Einige Tausend russische Bürger fuhren oder flogen auch in die Türkei und die Mongolei. Alle genannten Zahlen sind Schätzungen, da die oben aufgeführten Länder keine genauen Statistiken führen. Es ist deshalb unklar, wie viele russische Staatsbürger nur für Urlaubs- oder Geschäftszwecke einreisten oder die Staaten als Transitländer nutzten.

Bis zum 30. September war auch Finnland ein beliebtes Ziel: Seit dem 21. September reisten rund 60.000 Menschen aus Russland ein, etwa 36.000 verließen das Land wieder, wie Pawel Kuznizow, russischer Botschafter in Finnland, angab. Der Ansturm wäre größer gewesen, hätte Finnland die Einreise für Russen, die ein Touristen- oder Schengenvisum besitzen, nicht verboten.

„Braindrain“ aus Russland

Seit Februar verließen also geschätzt über eine Million russische Staatsbürger das Land. Die meisten von ihnen sind jung, gut ausgebildet und männlich. Wie in vielen Reportagen aus Georgien und Kasachstan zu sehen ist, sind viele russische Migranten IT-Spezialisten, Medienschaffende und Geschäftsleute.

Viele russische Unternehmer befürchten, dass im Zuge der Teilmobilmachung die Grenzen geschlossen werden. Das sagte der russische Geschäftsmann Iwan Kutil in einer Reportage von „Redakcija“ – einem YouTube-Kanal des russischen Journalisten Alexej Piwowarow – über russische Migranten. Dadurch würde es unmöglich, internationale Geschäftsbeziehungen aufrechtzuerhalten, was Firmen in den Ruin treiben werde.

Im Fachjargon heißt eine solche Talentflucht „Braindrain“. Negative Folgen für die russische Wirtschaft seien vorprogrammiert, analysierte der russische Demograf Alexej Rakscha gegenüber der russischen Tageszeitung „Novyje Iswestija“.

„Die Besten werden aus Russland hinausgetrieben“, meint dazu der kasachische Wirtschaftswissenschaftler Arman Bejsembajew. Während vor dem 24. Februar viele talentierte Menschen aus Kasachstan in Russland arbeiteten oder studierten, sei ab dem Ukraine-Krieg der gegenteilige Effekt eingetreten. „Das, was vor dem 24. Februar die Grundpfeiler Russlands gewesen waren, werden wir jetzt nutzen, hoffe ich“, fügte der kasachische Analytiker hinzu.

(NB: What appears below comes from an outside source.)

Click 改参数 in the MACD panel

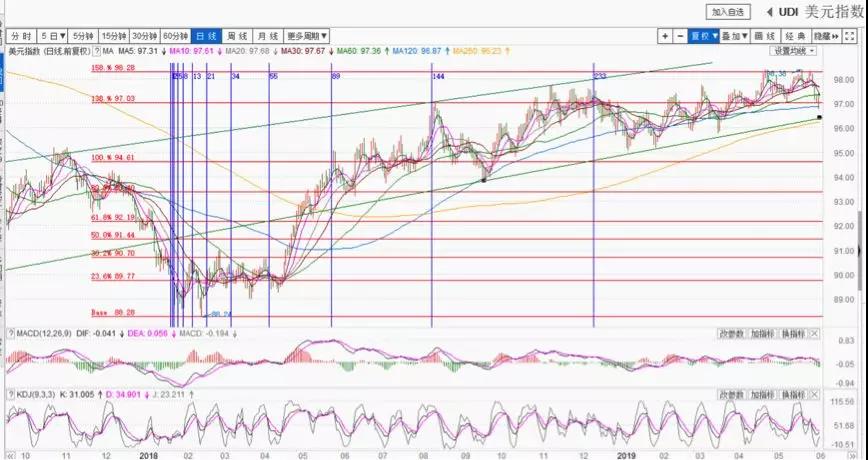pos(732,333)
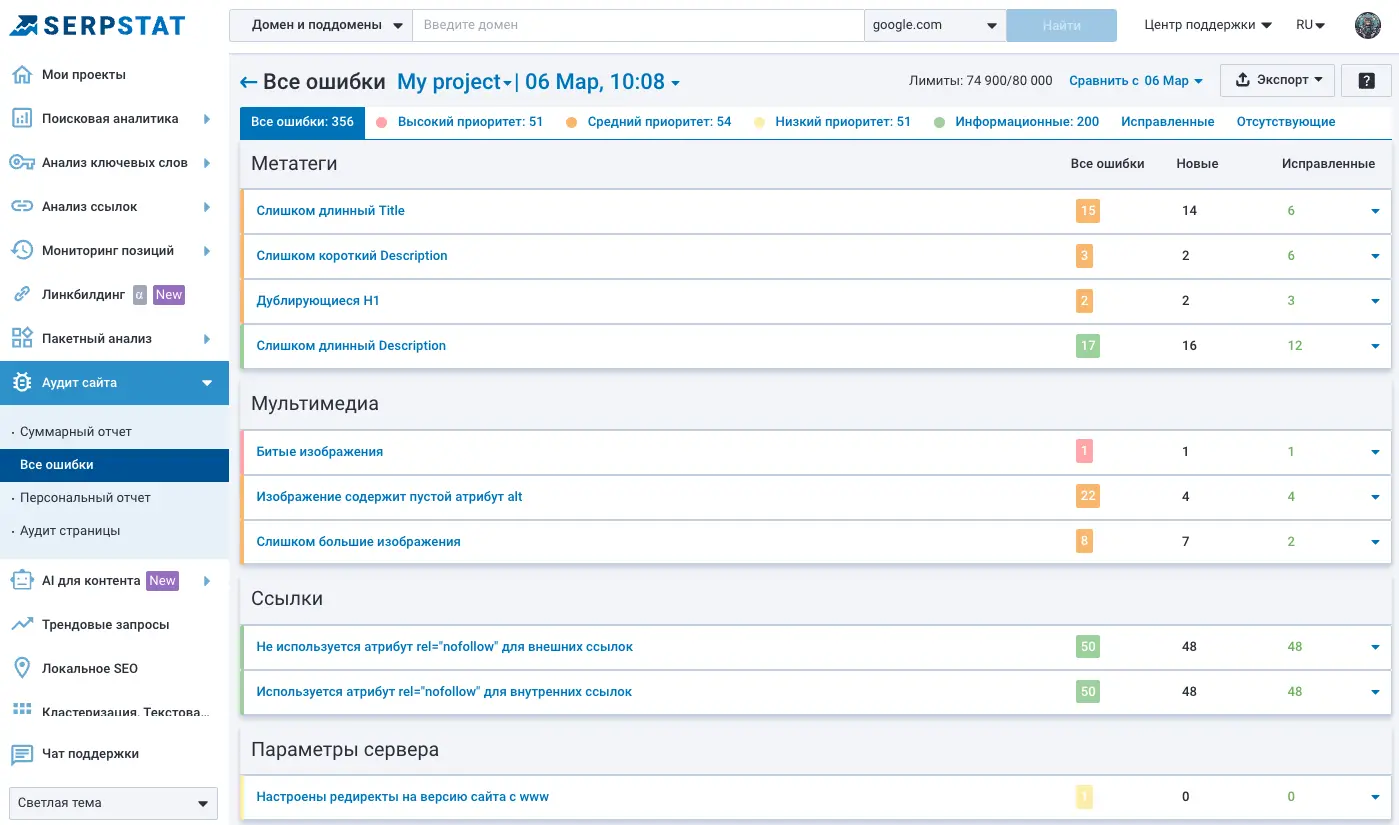Open the google.com search engine dropdown

point(934,26)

Ansturm an der Grenze ist vorerst beendet

Die Abwanderung junger Männer ist nicht nur schlecht für die Wirtschaft, sondern auch für die Demografie, merkte der Demograf Rakscha im Artikel von „Novyje Iswestija“ weiter an. Das werde sich in neun Monaten in einer niedrigeren Geburtenrate widerspiegeln, so der Demograf.

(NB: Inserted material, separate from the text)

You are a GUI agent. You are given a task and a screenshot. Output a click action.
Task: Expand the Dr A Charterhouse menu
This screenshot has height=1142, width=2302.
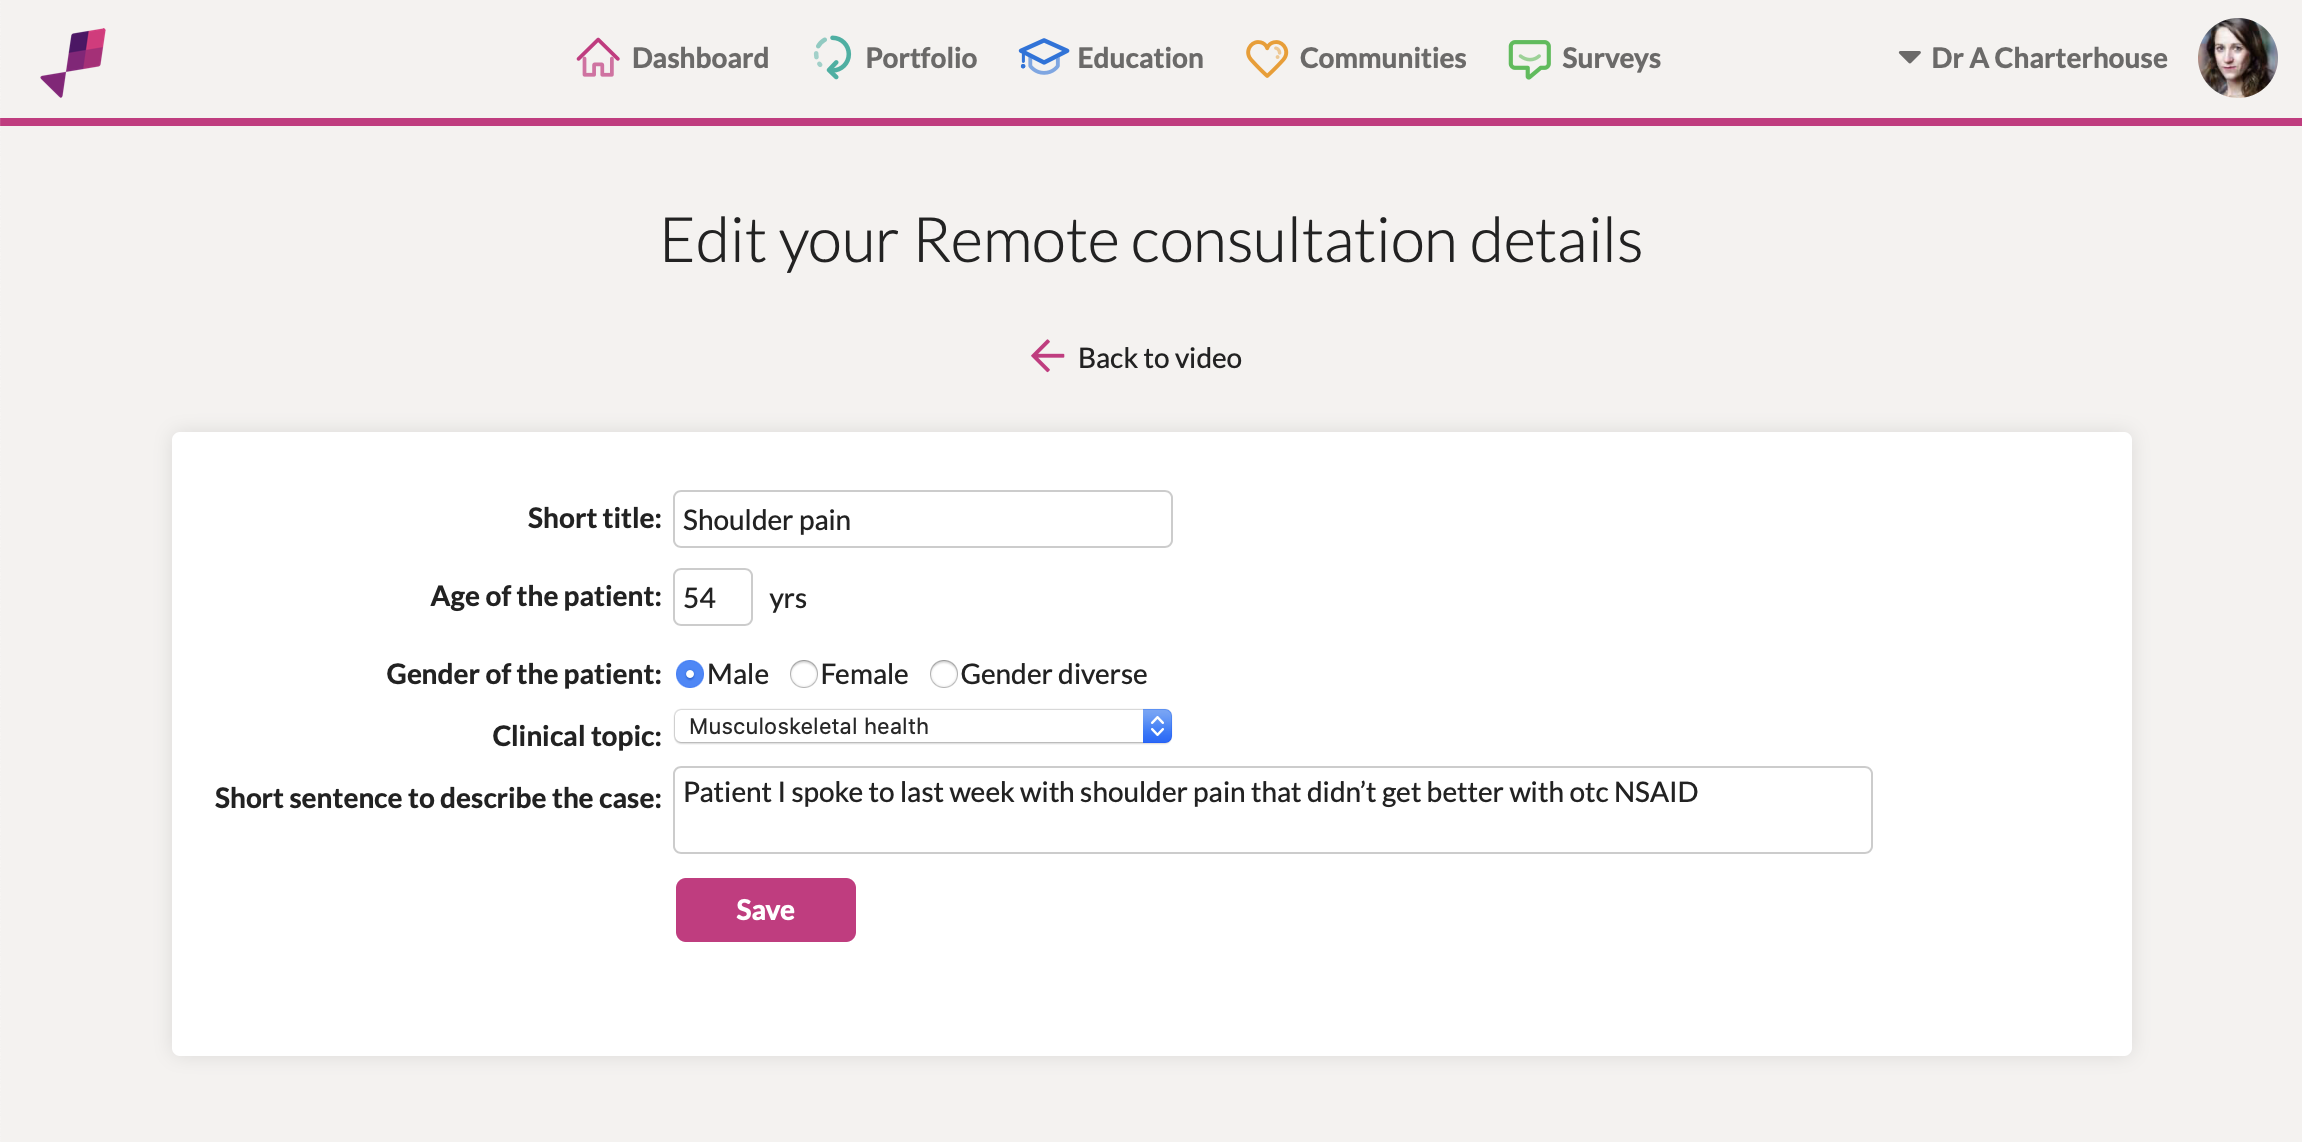(2032, 58)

Doch es gebe auch einen Hoffnungsschimmer: die fast drei Millionen Flüchtlinge aus der Ukraine. Es sind meistens Frauen, Kinder und Ältere – also größtenteils keine erwerbsfähige Bevölkerung. Das werde zwar den Sozialhaushalt belasten, aber gleichzeitig sei „eine solche Anzahl an Frauen vorteilhaft für die Demografie“, fügte Rakscha hinzu. Der Bevölkerungsforscher erwähnte jedoch nicht, dass viele russische Frauen und Kinder ihren Männern künftig wahrscheinlich ins Ausland nachfolgen werden – wodurch die Vitalität Russlands weiter abnehmen wird.

Wie viele der jungen Menschen später wieder nach Russland zurückkehren, kann noch nicht vorausgesagt werden. Der Ansturm an der Grenze ist zumindest vorerst vorbei.

Dieser Artikel erschien zuerst in der Epoch Times Wochenzeitung, Ausgabe Nr. 67, vom 22. Oktober 2022.